**Task description**
Go to the line with "[Strathfield Aboriginal History Report-Murawin-FINAL_Page_040]" in the entries below and write out every line from there through the line with "(61) (116, 468)", exactly and without pictures.

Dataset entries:
★ ★ ★ ★

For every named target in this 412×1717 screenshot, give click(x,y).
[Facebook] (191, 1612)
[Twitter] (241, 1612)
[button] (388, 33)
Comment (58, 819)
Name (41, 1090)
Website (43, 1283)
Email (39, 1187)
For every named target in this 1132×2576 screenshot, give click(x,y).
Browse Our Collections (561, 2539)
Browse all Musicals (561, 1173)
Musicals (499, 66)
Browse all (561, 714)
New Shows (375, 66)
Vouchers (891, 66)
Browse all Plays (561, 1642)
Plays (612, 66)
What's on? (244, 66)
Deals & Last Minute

★ ★ ★ ★

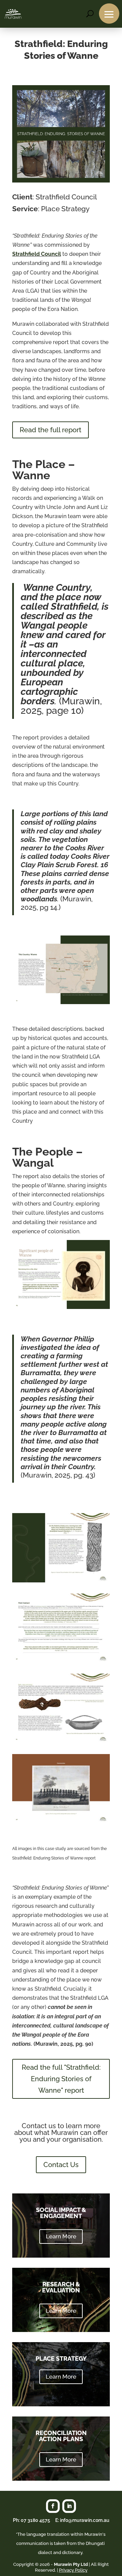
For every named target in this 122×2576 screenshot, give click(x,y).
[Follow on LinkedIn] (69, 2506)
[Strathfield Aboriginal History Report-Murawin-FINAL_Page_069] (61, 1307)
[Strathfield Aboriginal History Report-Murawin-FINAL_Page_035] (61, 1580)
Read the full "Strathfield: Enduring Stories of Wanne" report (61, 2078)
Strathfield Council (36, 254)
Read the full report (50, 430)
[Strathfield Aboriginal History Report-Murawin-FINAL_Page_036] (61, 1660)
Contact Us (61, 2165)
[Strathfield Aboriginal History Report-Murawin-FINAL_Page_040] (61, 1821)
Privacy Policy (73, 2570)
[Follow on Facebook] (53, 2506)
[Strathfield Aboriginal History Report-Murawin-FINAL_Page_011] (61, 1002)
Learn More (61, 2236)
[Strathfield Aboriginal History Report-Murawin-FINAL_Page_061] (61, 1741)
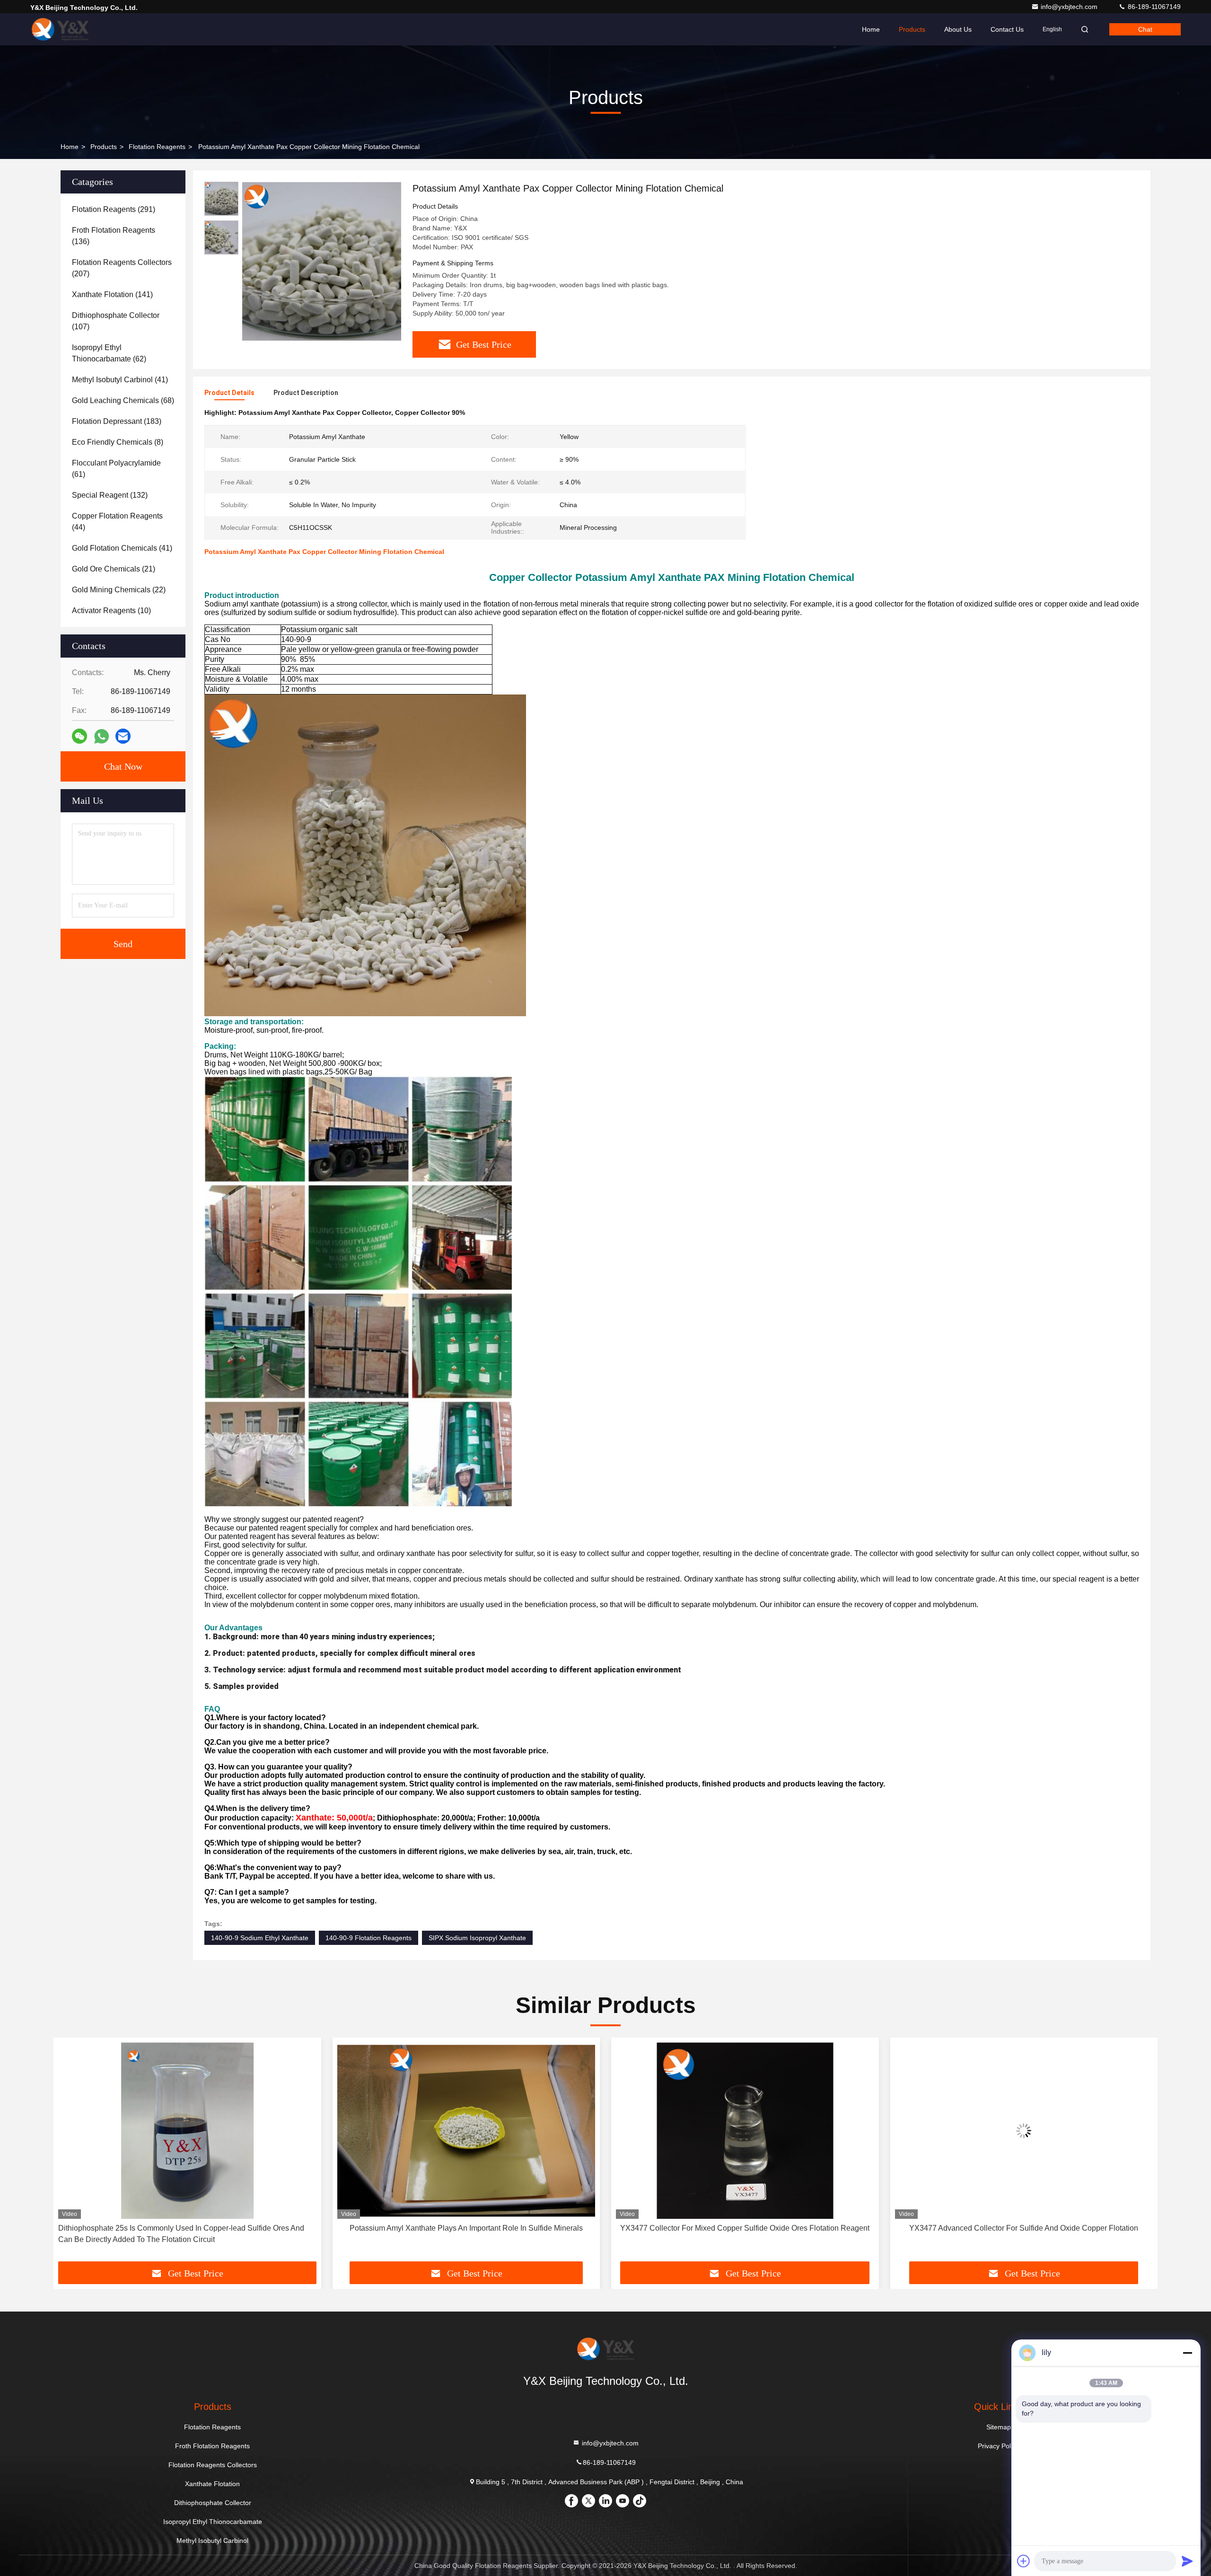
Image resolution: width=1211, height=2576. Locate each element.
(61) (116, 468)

★ ★ ★ ★

**Task answer**
[Strathfield Aboriginal History Report-Murawin-FINAL_Page_040] (61, 1821)
Privacy Policy (73, 2570)
[Follow on Facebook] (53, 2506)
[Strathfield Aboriginal History Report-Murawin-FINAL_Page_011] (61, 1002)
Learn More (61, 2236)
[Strathfield Aboriginal History Report-Murawin-FINAL_Page_061] (61, 1741)
Image resolution: width=1211, height=2576. Locate each element.
(61) (116, 468)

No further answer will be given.